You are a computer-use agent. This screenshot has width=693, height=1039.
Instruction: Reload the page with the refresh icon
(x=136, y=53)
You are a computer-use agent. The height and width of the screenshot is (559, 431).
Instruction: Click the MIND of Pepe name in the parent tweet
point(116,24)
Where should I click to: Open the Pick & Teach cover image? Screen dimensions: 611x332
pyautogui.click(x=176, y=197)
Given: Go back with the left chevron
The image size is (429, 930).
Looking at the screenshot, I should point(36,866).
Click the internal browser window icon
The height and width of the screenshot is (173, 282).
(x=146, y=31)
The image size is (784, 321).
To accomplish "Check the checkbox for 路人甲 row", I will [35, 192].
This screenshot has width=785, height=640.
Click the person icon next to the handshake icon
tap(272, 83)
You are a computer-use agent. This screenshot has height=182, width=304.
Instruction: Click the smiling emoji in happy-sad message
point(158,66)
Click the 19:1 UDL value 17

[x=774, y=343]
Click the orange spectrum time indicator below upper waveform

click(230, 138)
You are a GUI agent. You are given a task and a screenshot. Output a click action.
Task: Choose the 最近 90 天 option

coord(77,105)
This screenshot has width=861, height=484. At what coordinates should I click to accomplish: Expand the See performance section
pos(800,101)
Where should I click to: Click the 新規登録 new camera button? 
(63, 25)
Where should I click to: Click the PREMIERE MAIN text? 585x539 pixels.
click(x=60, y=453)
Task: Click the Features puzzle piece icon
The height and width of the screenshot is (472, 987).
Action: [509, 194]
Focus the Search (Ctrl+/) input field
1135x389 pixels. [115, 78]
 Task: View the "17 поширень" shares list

◆ ◆ ◆ ◆ ◆

» What you will do: Beginning at the line that contains "Where should I click to: Click the 新規登録", transcribe every line through the end of the material exactly, leaving out all earlier lines.

» Completed task:
Where should I click to: Click the 新規登録 new camera button? 
(63, 25)
Where should I click to: Click the PREMIERE MAIN text? 585x539 pixels.
click(x=60, y=453)
Task: Click the Features puzzle piece icon
The height and width of the screenshot is (472, 987).
Action: [509, 194]
Focus the Search (Ctrl+/) input field
1135x389 pixels. [115, 78]
 Task: View the "17 поширень" shares list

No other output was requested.